===== RECORD LIST =====
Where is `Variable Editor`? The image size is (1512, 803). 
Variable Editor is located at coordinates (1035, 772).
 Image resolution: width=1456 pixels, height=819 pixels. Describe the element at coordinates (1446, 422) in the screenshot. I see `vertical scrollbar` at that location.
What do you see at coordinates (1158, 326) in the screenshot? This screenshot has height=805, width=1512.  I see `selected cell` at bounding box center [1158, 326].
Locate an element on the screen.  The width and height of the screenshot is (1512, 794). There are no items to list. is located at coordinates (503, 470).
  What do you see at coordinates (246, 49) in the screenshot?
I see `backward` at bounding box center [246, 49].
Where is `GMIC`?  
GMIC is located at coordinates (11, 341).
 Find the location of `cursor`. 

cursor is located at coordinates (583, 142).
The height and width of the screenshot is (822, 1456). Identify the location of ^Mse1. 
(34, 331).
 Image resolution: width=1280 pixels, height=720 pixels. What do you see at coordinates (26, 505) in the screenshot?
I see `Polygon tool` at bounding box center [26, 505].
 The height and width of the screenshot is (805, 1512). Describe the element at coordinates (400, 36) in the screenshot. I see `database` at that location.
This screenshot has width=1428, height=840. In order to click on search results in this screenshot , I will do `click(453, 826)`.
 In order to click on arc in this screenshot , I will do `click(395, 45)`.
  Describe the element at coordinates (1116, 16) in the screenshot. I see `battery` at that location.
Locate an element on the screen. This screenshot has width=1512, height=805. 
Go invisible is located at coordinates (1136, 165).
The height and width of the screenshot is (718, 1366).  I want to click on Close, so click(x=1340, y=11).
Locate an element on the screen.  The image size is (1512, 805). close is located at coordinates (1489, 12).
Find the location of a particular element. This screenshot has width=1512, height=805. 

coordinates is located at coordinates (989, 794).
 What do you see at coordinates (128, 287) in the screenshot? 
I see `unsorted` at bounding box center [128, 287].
=====
**REQUIRED WORK**.
Update the lines above by replacing "Locate an element on the screen" with "Find an element on the screen" everywhere it occurs, leaving everything else unchanged.

**ANSWER TO THIS TASK**.
Where is `Variable Editor`? The image size is (1512, 803). 
Variable Editor is located at coordinates (1035, 772).
 Image resolution: width=1456 pixels, height=819 pixels. Describe the element at coordinates (1446, 422) in the screenshot. I see `vertical scrollbar` at that location.
What do you see at coordinates (1158, 326) in the screenshot? This screenshot has height=805, width=1512.  I see `selected cell` at bounding box center [1158, 326].
Find an element on the screen.  The width and height of the screenshot is (1512, 794). There are no items to list. is located at coordinates (503, 470).
  What do you see at coordinates (246, 49) in the screenshot?
I see `backward` at bounding box center [246, 49].
Where is `GMIC`?  
GMIC is located at coordinates (11, 341).
 Find the location of `cursor`. 

cursor is located at coordinates (583, 142).
The height and width of the screenshot is (822, 1456). Identify the location of ^Mse1. 
(34, 331).
 Image resolution: width=1280 pixels, height=720 pixels. What do you see at coordinates (26, 505) in the screenshot?
I see `Polygon tool` at bounding box center [26, 505].
 The height and width of the screenshot is (805, 1512). Describe the element at coordinates (400, 36) in the screenshot. I see `database` at that location.
This screenshot has width=1428, height=840. In order to click on search results in this screenshot , I will do `click(453, 826)`.
 In order to click on arc in this screenshot , I will do `click(395, 45)`.
  Describe the element at coordinates (1116, 16) in the screenshot. I see `battery` at that location.
Find an element on the screen. This screenshot has width=1512, height=805. 
Go invisible is located at coordinates (1136, 165).
The height and width of the screenshot is (718, 1366).  I want to click on Close, so click(x=1340, y=11).
Find an element on the screen.  The image size is (1512, 805). close is located at coordinates (1489, 12).
Find the location of a particular element. This screenshot has width=1512, height=805. 

coordinates is located at coordinates (989, 794).
 What do you see at coordinates (128, 287) in the screenshot? 
I see `unsorted` at bounding box center [128, 287].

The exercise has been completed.